> Given request a
In the abstract on sodium aluminate and slag hydration, what explanation is given for adding NaAlO2 to Na2CO3-activated mixes nearly stopping hydration? Answer in one to three sentences.

Impact of sodium aluminate on the hydration process of alkali-activated ground granulated blast furnace slag
May 27-June 1, 2018
In the present investigation, the effect of the presence of highly soluble alumina source (sodium aluminate, NaAlO2) on Ground Granulated Blast furnace Slag (GGBS) hydration was considered. The GGBS was alkali-activated with sodium hydroxide (NaOH) or sodium carbonate (Na2CO3). The impact on the evolution on the setting time, hydration kinetics and strength development was first considered. In the case of NaOH-activated mixes, the presence of the alumina source led to the delay in setting and an extension of the induction period. The alumina additive led then to an extension of the workable time of the binder. For instance the initial setting time was extended from 30 min to more than 6 hours when adding 1% by weight of NaAlO2. The strength development was also significantly improved with addition of NaAlO2, both at early age and long term. In contrast, addition of NaAlO2 to the Na2CO3-activated mixes led to almost complete cessation of hydration (no measurable strength) within the whole dosage rate interval considered (0.1% to 2% of NaAlO2). Different techniques were used to investigate the impact of NaAlO2 on the hydration products development, including XRD, SEM image analysis and 27Al/29Si/23Na high-resolution NMR spectroscopy. It was found that the presence of the highly soluble alumina source led to rapid precipitation of Afm phases. It is suspected that, due to the low pH level in the case of the Na2CO3-activated mixes, the calcium ions are mainly distributed near the slag grain surfaces. The Afm phases may then mainly precipitate on the slag grains leading hydration blockage. Actually only Afm phases and Gaylussite were detected in the case of NaAlO2 blended Na2CO3-blended mixes.

> Given request b
In the records, substitute "Display dimensions" for "Screen dimensions" in the lines starting at the one containing "Given: Click the bold ART portion of GEEKSART" and ending at the one containing "pyautogui.click(x=380, y=19)", leaving everything else unchanged. Omit the pictures from your output.

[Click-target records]
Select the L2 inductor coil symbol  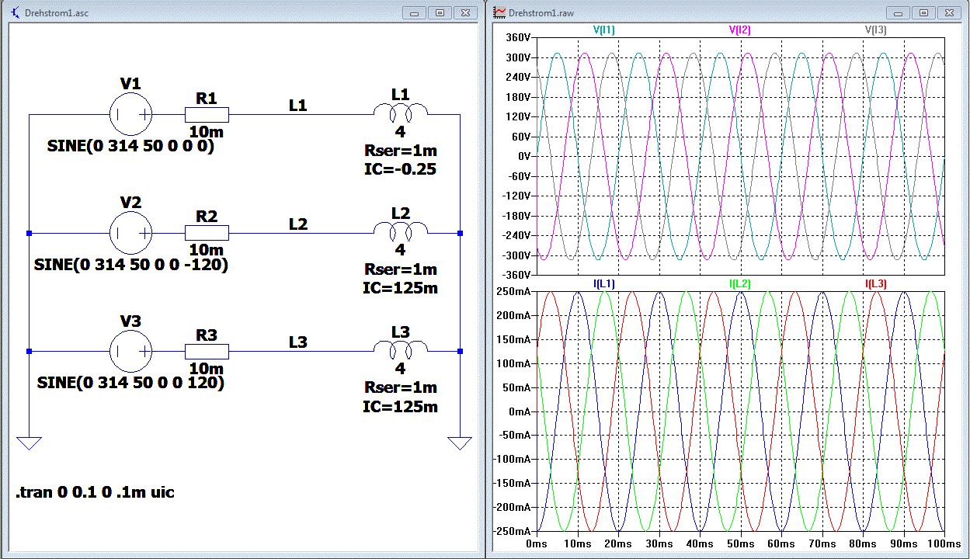(400, 230)
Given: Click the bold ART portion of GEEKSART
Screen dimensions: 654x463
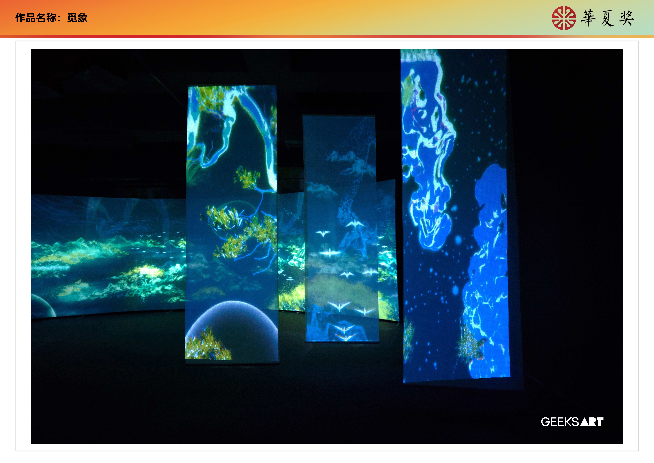Looking at the screenshot, I should click(x=592, y=422).
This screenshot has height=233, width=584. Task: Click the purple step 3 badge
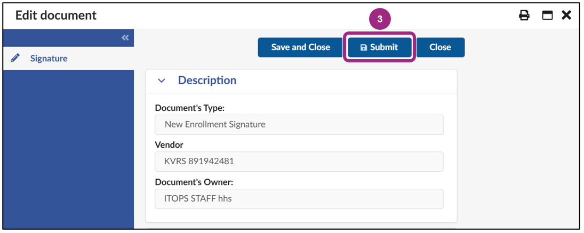pyautogui.click(x=380, y=19)
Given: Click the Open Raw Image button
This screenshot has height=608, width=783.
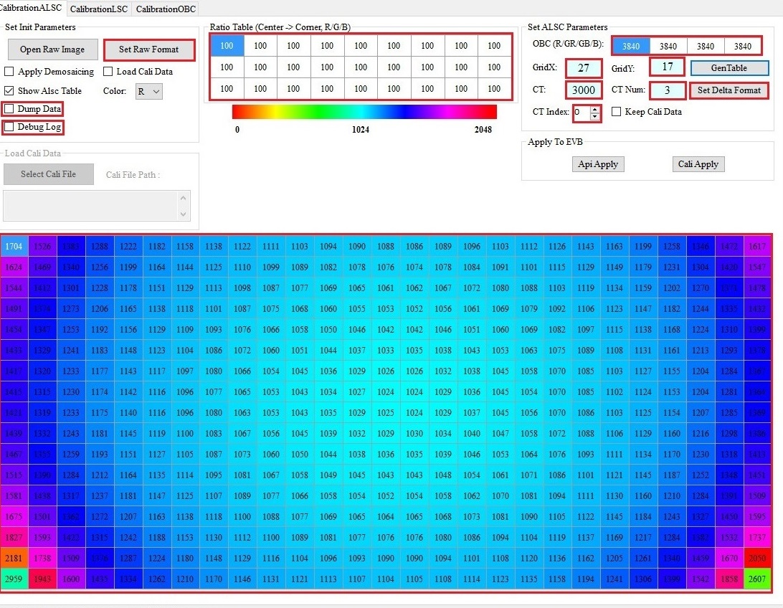Looking at the screenshot, I should pyautogui.click(x=52, y=49).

> Task solution a
The low pH of the Na2CO3-activated mixes is suspected to keep calcium ions mainly near the slag grain surfaces. The highly soluble alumina source causes rapid precipitation of Afm phases. These may then form mainly on the slag grains and block hydration.

> Task solution b
Given: Click the bold ART portion of GEEKSART
Display dimensions: 654x463
Looking at the screenshot, I should click(x=592, y=422).
This screenshot has height=233, width=584. Task: Click the purple step 3 badge
pyautogui.click(x=380, y=19)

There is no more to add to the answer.